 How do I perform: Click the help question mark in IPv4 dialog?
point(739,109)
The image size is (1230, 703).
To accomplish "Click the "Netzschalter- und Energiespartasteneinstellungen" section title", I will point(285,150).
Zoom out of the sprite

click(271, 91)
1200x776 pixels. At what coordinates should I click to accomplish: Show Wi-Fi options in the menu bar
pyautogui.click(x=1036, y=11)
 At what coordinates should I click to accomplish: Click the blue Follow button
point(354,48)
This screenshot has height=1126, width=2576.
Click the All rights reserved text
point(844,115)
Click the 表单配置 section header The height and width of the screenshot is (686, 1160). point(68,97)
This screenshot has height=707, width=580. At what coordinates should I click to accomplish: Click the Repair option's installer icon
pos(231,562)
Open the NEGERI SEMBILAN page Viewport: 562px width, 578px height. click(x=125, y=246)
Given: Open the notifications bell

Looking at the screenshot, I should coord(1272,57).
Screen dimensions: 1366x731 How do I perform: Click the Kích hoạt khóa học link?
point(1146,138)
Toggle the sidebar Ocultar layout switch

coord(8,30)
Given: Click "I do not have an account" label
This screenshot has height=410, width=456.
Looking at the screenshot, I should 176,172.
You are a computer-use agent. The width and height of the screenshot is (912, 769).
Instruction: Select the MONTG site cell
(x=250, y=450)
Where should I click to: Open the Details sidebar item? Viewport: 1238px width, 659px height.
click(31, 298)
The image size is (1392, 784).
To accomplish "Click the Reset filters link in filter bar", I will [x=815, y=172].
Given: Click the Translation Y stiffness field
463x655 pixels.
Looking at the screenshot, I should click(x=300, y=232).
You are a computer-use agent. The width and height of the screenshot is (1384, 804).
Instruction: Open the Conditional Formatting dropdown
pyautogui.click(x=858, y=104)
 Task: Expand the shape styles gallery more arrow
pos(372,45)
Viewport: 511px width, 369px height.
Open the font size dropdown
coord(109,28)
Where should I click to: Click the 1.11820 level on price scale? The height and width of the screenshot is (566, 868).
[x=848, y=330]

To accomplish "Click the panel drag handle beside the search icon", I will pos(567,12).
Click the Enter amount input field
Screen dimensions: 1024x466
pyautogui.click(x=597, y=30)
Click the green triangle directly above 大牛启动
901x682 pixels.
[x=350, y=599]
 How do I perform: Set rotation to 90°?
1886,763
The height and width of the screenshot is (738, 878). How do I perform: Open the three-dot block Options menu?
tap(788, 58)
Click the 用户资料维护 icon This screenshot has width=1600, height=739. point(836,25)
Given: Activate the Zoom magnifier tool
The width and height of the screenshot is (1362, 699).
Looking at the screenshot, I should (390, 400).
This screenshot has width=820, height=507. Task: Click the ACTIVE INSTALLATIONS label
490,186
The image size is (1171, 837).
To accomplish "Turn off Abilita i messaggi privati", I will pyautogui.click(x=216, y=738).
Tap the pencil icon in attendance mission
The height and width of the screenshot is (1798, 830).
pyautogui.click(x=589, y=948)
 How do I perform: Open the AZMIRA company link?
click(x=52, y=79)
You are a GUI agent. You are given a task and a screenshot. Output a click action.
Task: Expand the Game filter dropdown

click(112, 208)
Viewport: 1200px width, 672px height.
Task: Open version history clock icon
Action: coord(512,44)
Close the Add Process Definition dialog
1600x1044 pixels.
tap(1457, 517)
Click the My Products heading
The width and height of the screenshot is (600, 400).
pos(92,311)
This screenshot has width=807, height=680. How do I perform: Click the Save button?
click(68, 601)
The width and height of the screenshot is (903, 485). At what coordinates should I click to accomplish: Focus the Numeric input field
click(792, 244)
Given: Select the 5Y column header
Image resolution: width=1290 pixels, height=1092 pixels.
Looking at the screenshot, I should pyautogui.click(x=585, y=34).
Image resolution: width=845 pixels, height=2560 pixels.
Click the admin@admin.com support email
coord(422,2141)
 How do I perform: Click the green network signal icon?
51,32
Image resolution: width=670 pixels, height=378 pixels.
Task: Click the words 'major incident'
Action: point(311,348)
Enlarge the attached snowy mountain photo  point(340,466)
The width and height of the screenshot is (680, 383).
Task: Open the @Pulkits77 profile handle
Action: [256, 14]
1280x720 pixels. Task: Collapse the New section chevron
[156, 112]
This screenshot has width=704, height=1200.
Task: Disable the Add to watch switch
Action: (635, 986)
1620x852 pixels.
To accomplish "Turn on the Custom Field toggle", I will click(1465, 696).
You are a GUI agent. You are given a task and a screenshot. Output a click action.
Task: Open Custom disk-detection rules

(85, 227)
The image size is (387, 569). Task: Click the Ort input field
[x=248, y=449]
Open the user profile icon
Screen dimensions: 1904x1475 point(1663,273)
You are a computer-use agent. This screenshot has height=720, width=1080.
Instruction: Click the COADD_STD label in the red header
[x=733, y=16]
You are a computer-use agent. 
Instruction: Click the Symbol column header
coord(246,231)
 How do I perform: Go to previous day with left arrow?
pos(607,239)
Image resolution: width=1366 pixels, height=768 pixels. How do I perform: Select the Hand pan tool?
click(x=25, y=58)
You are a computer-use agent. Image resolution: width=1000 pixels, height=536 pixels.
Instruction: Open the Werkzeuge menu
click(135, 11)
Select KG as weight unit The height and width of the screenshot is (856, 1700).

####################

▸ **What the task requires**: In the records, which lines mention the word "agent"? Copy those lines.

▸ **Solution for this problem**:
You are a computer-use agent. The width and height of the screenshot is (912, 769).
You are a computer-use agent. The width and height of the screenshot is (1384, 804).
You are a GUI agent. You are given a task and a screenshot. Output a click action.
You are a GUI agent. You are given a task and a screenshot. Output a click action.
You are a computer-use agent. This screenshot has height=720, width=1080.
You are a computer-use agent. 
You are a computer-use agent. Image resolution: width=1000 pixels, height=536 pixels.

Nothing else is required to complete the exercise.